La estimulante contingencia

x Alizia Stürtze - Historiadora

A la pregunta de qué destacaría del Dios creador, el recién fallecido paleontólogo Stephen Jay Gould contestaba con su lúcida ironía que su indudable amor por los insectos, dada la impresionante variedad de especies existente. En otro lugar, imaginaba que las bacterias nos ven como enormes montañas repletas de filones a explotar. Con estas metáforas pretendía relativizar nuestra arrogancia de seres humanos «superiores». Aunque nos dejen creer lo contrario, afirmaba, son las bacterias quienes dominan el mundo: están aquí desde mucho antes que nosotros, nos sobrevivirán y prosperan en los espacios más increíbles.

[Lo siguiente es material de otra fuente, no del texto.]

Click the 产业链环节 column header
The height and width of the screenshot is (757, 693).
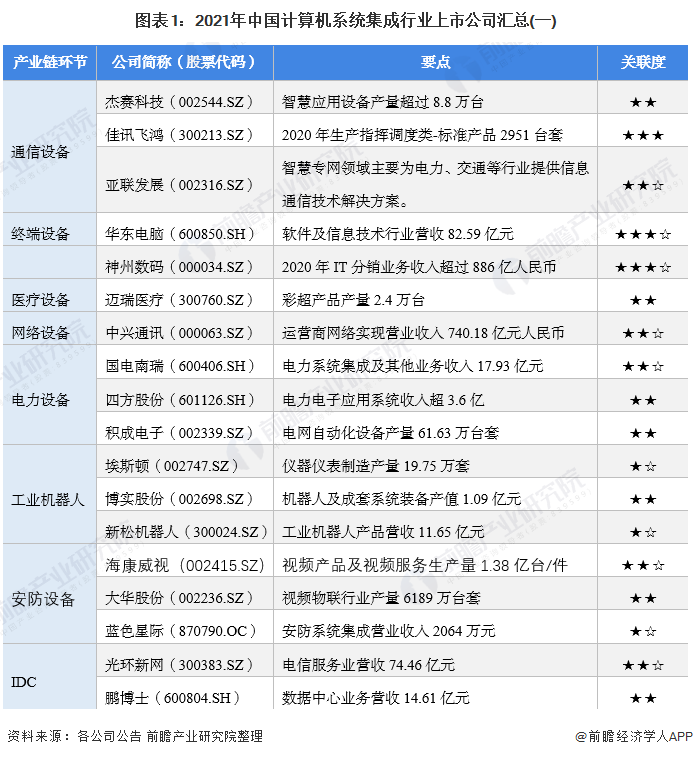(50, 62)
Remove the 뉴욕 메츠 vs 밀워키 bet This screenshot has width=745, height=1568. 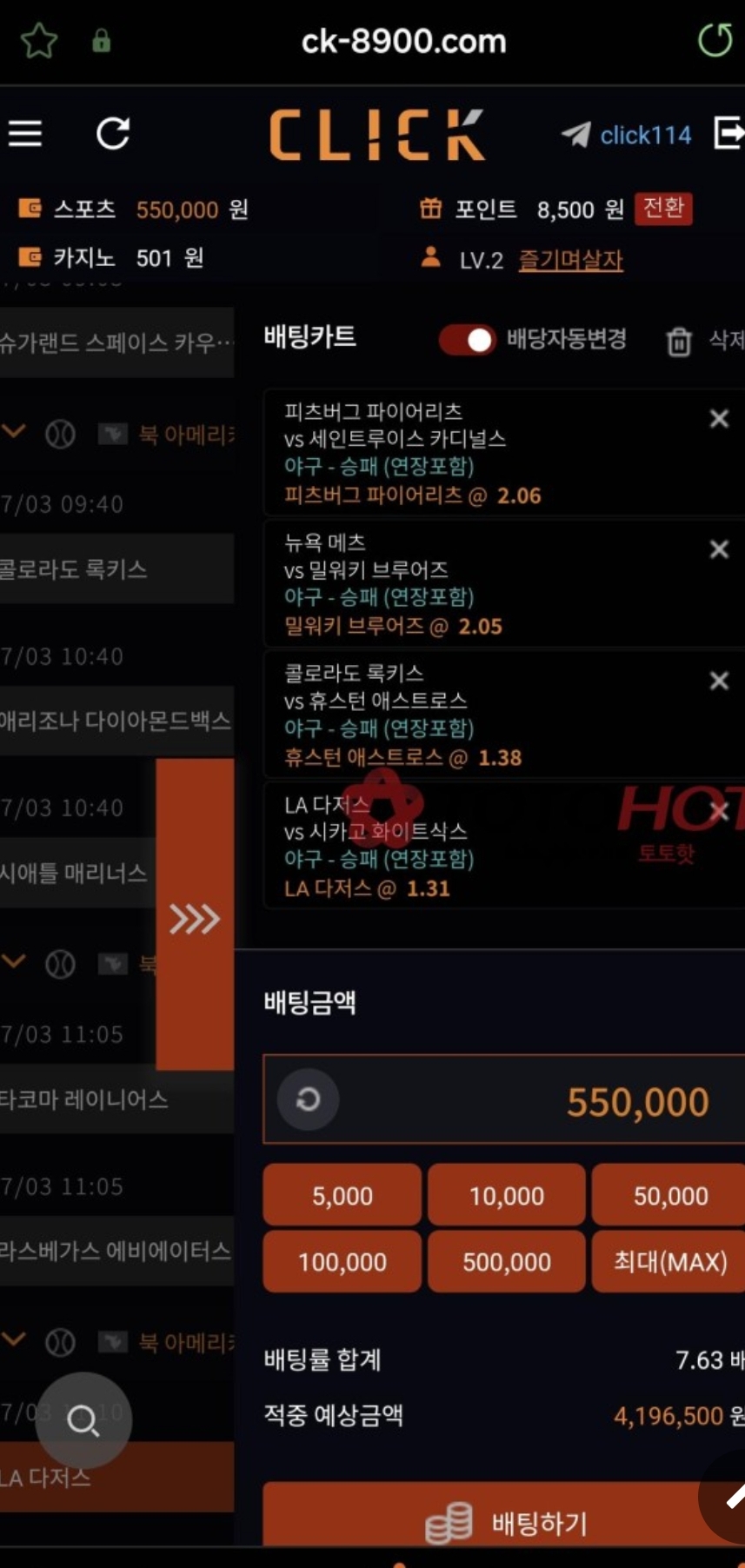tap(719, 549)
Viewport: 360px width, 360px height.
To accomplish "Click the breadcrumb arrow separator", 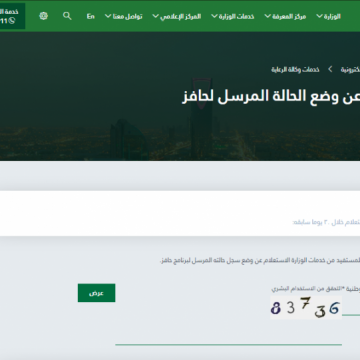I will 330,69.
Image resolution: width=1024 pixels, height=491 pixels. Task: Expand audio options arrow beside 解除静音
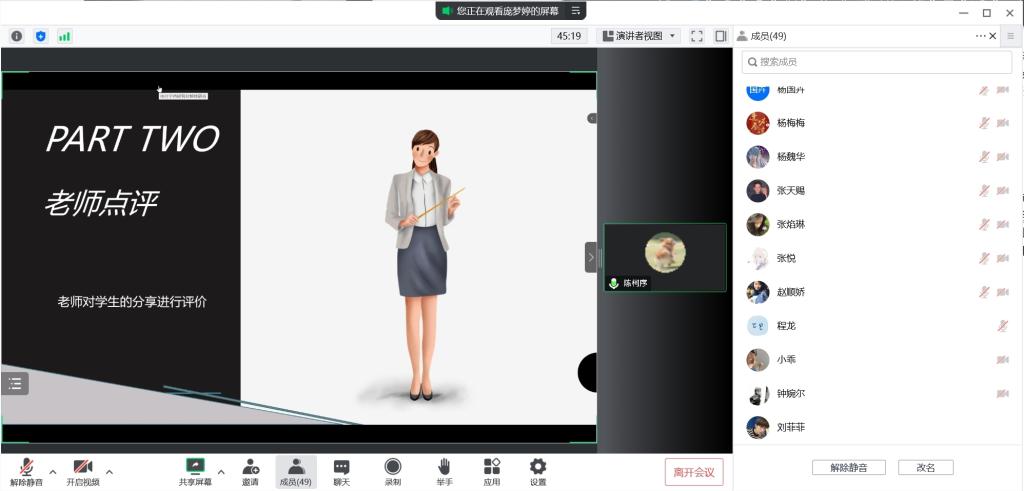53,471
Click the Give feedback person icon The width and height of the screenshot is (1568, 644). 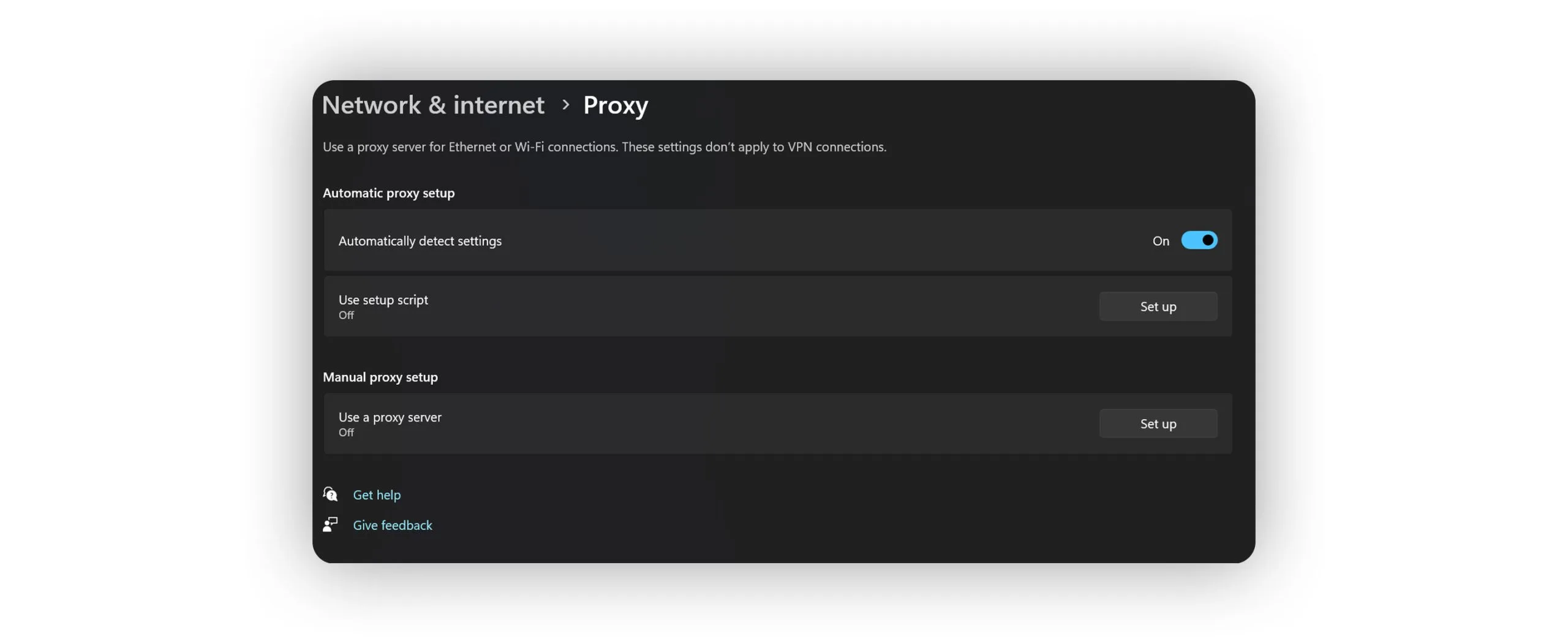[x=330, y=525]
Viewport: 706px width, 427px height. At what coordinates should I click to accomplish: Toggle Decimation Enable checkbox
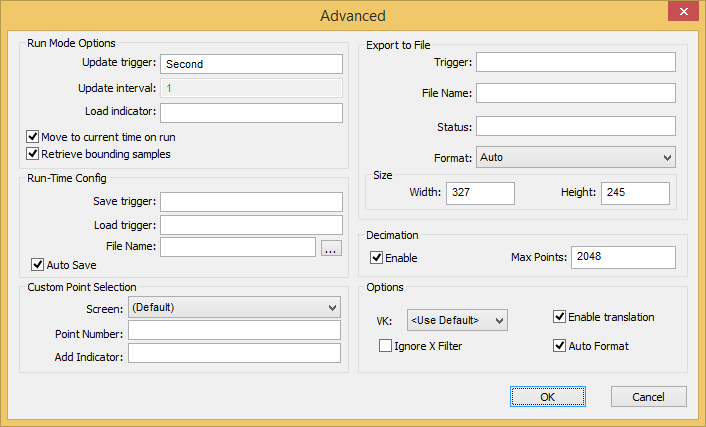[376, 258]
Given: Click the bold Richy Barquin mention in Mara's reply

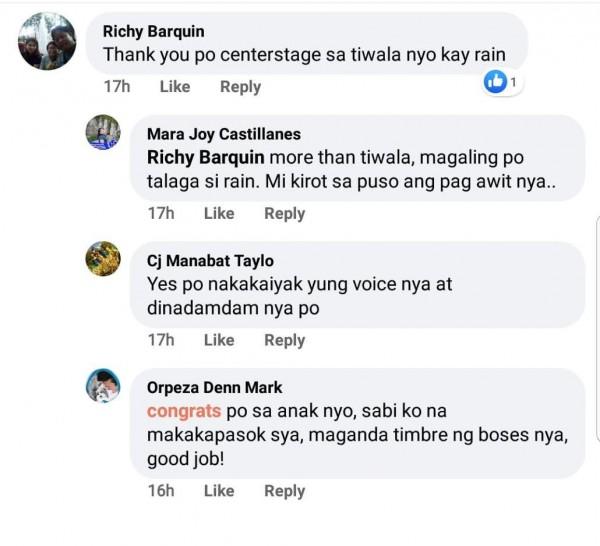Looking at the screenshot, I should click(x=206, y=158).
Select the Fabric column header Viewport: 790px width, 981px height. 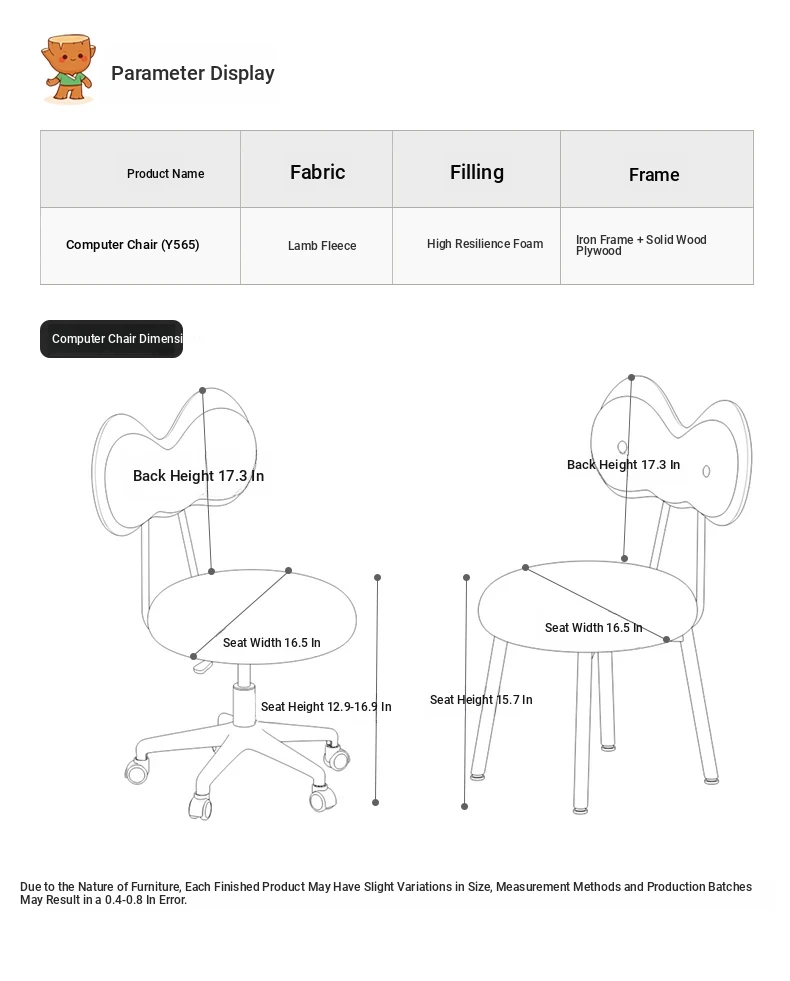[317, 172]
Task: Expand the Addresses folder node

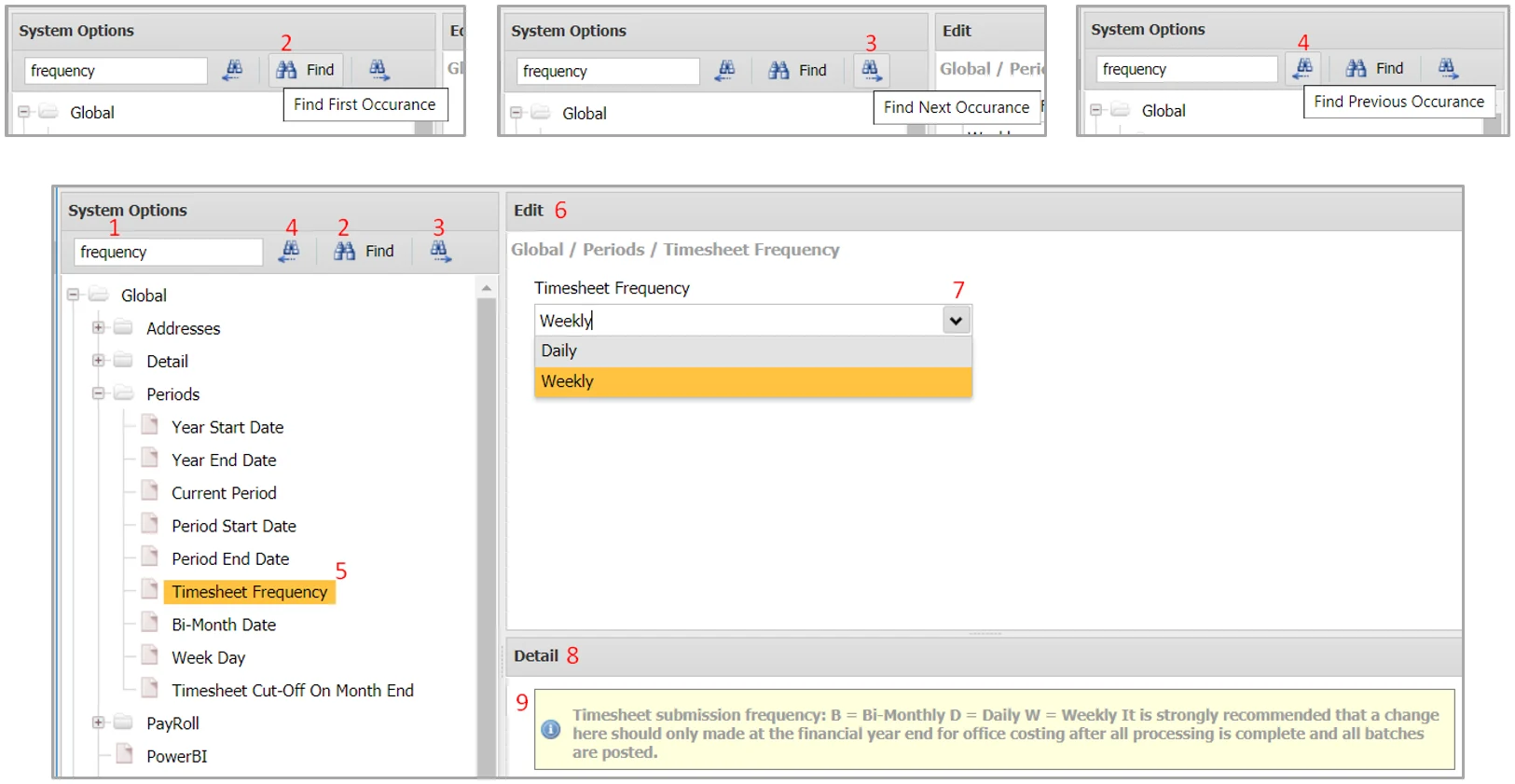Action: pos(98,327)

La historia de la vida en la tierra es pura contingencia, es una experiencia irrepetible; es una película que, si rebobináramos, sería completamente diferente. La evolución es impredecible; sólo se le encuentra explicación desde la luz de la historia. Los humanos no debemos nuestra existencia a un plan preestablecido; somos un epifenómeno de la evolución, un producto del azar, de la combinación casual de una serie de circunstancias, entre las que se incluyen brutales extinciones en masa, de la última de las cuales, la causada por el asteroide que produjo la extinción de los dinosaurios, somos los beneficiarios más inmediatos, ya que le sobrevivieron los mamíferos. Así, el curso de las cosas es radicalmente imprevisible; nada se produce fatal ni mecánicamente. Desde nuestra escala temporal humana, existe, y esto es lo hermoso y estimulante, una libertad esencial. Nuestra historia no está gobernada por las leyes de la naturaleza; somos libres de dirigirnos en multitud de direcciones posibles.

Como afirma el biólogo Steven Rose, con palabras que evocan las dichas por Marx desde el terreno de la historia, «tenemos capacidad de moldear nuestro propio futuro, pero en circunstancias que no podemos elegir». La contingencia nos hace responsables activos de la construcción histórica. Así, nuestra ética ecológica no debe centrarse en el futuro de la tierra, sino en la calidad de nuestras vidas y de la de las demás especies, que dependen de nuestra voluntad, inteligencia y capacidad de cooperación. Del mismo modo, nuestra ética social y política debe abandonar los uniformizadores y reaccionarios esquemas lineales de un supuesto determinismo histórico de «progreso», y, recuperando las esperanzas y esfuerzos de todos los que han luchado durante siglos por una sociedad más igualitaria, diversa y creativa, retomar la tarea de construir un mundo nuevo.

La vida es maravillosa, porque es única, contingente, arborescente, diversa. Luchemos creativamente porque ni Bush ni Aznar ni otro espantajo nos digan cómo tenemos que vivirla.